Plumericin Protects against Experimental Inflammatory Bowel Disease by Restoring Intestinal Barrier Function and Reducing Apoptosis
Shara Francesca Rapa,
Rosanna Di Paola,
Marika Cordaro,
Rosalba Siracusa,
Ramona D’Amico,
Roberta Fusco,
Giuseppina Autore,
Salvatore Cuzzocrea,
Hermann Stuppner,
Stefania Marzocco
Affiliations
Shara Francesca Rapa
Department of Pharmacy, University of Salerno, Via Giovanni Paolo II 132, 84084 Fisciano, Italy
Rosanna Di Paola
Department of Chemical, Biological, Pharmaceutical and Environmental Sciences, University of Messina, 98168 Messina, Italy
Marika Cordaro
Department of Biomedical, Dental, Morphological and Functional Imaging Sciences, University of Messina, Via Consolare Valeria, 98125 Messina, Italy
Rosalba Siracusa
Department of Chemical, Biological, Pharmaceutical and Environmental Sciences, University of Messina, 98168 Messina, Italy
Ramona D’Amico
Department of Chemical, Biological, Pharmaceutical and Environmental Sciences, University of Messina, 98168 Messina, Italy
Roberta Fusco
Department of Chemical, Biological, Pharmaceutical and Environmental Sciences, University of Messina, 98168 Messina, Italy
Giuseppina Autore
Department of Pharmacy, University of Salerno, Via Giovanni Paolo II 132, 84084 Fisciano, Italy
Salvatore Cuzzocrea
Department of Chemical, Biological, Pharmaceutical and Environmental Sciences, University of Messina, 98168 Messina, Italy
Hermann Stuppner
Institute of Pharmacy/Pharmacognosy, Center for Molecular Biosciences Innsbruck (CMBI), University of Innsbruck, Innrain 80/82, 6020 Innsbruck, Austria
Stefania Marzocco
Department of Pharmacy, University of Salerno, Via Giovanni Paolo II 132, 84084 Fisciano, Italy
Intestinal epithelial barrier impairment plays a key pathogenic role in inflammatory bowel diseases (IBDs).

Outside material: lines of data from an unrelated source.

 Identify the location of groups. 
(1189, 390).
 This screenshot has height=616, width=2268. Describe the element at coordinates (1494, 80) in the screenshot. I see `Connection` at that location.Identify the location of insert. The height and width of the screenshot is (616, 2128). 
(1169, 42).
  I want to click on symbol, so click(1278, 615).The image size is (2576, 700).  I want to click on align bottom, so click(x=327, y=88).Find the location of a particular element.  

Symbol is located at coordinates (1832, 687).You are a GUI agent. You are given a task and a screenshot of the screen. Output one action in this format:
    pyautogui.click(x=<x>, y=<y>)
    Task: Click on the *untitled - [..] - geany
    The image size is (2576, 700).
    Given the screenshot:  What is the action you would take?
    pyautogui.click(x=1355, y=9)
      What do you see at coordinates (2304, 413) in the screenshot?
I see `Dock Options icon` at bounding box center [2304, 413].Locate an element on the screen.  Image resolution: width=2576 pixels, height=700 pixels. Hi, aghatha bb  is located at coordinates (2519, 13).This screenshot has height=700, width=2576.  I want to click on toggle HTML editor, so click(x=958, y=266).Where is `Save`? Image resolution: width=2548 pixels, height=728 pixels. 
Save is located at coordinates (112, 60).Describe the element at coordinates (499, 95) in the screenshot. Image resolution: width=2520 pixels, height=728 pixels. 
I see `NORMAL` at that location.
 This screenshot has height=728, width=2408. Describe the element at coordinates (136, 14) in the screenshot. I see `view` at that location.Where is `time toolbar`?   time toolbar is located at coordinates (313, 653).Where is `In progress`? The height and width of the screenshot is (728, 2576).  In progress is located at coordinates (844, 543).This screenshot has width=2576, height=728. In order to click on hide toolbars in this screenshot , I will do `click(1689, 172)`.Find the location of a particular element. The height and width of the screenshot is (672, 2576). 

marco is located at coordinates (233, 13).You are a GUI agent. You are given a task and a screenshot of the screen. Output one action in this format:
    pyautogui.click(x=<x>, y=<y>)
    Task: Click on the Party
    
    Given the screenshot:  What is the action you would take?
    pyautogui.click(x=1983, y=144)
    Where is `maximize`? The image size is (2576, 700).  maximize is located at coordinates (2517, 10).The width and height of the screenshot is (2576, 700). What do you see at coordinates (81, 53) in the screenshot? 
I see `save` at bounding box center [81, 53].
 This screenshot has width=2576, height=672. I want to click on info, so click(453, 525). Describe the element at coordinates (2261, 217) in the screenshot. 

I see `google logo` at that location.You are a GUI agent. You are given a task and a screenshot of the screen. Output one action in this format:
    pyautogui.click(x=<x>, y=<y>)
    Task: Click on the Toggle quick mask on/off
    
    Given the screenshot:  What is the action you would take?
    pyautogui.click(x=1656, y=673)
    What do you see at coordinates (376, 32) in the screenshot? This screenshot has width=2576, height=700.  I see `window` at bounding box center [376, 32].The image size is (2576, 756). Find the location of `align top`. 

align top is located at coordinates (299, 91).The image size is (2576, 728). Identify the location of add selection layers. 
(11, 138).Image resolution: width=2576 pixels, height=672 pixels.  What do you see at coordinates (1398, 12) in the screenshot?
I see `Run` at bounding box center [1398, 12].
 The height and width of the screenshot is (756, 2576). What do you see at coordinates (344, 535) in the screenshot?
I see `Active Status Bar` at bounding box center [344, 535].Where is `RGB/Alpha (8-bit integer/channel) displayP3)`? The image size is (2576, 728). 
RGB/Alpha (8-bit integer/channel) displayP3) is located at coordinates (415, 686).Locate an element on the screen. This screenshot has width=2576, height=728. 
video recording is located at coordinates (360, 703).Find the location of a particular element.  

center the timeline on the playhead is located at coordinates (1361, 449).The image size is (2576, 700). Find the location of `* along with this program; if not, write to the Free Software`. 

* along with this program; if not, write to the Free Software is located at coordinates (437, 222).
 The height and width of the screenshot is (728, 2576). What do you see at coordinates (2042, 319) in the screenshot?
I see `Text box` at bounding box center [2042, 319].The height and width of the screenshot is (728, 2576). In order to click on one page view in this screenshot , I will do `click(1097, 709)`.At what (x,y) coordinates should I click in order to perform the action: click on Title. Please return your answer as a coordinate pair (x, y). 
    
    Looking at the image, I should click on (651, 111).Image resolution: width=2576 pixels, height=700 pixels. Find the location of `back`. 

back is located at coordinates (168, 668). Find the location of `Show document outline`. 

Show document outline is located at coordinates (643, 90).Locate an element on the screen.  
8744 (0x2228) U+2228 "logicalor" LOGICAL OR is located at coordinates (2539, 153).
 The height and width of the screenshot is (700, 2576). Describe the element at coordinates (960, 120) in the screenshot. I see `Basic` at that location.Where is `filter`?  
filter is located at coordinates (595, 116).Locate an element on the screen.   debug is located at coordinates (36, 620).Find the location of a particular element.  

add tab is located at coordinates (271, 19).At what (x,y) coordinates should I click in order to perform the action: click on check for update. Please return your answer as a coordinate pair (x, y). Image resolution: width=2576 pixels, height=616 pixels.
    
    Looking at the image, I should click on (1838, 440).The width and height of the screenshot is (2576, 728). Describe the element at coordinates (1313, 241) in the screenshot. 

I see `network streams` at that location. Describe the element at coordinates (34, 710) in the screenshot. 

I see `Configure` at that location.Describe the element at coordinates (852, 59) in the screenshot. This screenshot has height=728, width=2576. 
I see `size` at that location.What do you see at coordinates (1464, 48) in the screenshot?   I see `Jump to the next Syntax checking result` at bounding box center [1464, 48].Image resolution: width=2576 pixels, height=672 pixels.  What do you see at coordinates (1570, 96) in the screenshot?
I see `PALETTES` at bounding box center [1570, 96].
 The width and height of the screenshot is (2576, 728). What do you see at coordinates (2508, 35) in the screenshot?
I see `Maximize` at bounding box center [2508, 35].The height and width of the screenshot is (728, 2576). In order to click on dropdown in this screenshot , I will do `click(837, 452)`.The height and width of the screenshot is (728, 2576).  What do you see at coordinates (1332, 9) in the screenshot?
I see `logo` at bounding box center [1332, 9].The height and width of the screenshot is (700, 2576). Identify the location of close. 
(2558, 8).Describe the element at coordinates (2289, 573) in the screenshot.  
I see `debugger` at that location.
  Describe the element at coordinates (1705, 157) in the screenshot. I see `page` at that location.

In particular, together with oxidative stress, intestinal epithelial barrier alteration is considered as upstream event in ulcerative colitis (UC). In order to identify new products of natural origin with a potential activity for UC treatment, this study evaluated the effects of plumericin, a spirolactone iridoid, present as one of the main bioactive components in the bark of Himatanthus sucuuba (Woodson). Plumericin was evaluated for its ability to improve barrier function and to reduce apoptotic parameters during inflammation, both in intestinal epithelial cells (IEC-6), and in an animal experimental model of 2, 4, 6-dinitrobenzene sulfonic acid (DNBS)-induced colitis. Our results indicated that plumericin increased the expression of adhesion molecules, enhanced IEC-6 cells actin cytoskeleton rearrangement, and promoted their motility. Moreover, plumericin reduced apoptotic parameters in IEC-6. These results were confirmed in vivo. Plumericin reduced the activity of myeloperoxidase, inhibited the expression of ICAM-1, P-selectin, and the formation of PAR, and reduced apoptosis parameters in mice colitis induced by DNBS. These results support a pharmacological potential of plumericin in the treatment of UC, due to its ability to improve the structural integrity of the intestinal epithelium and its barrier function.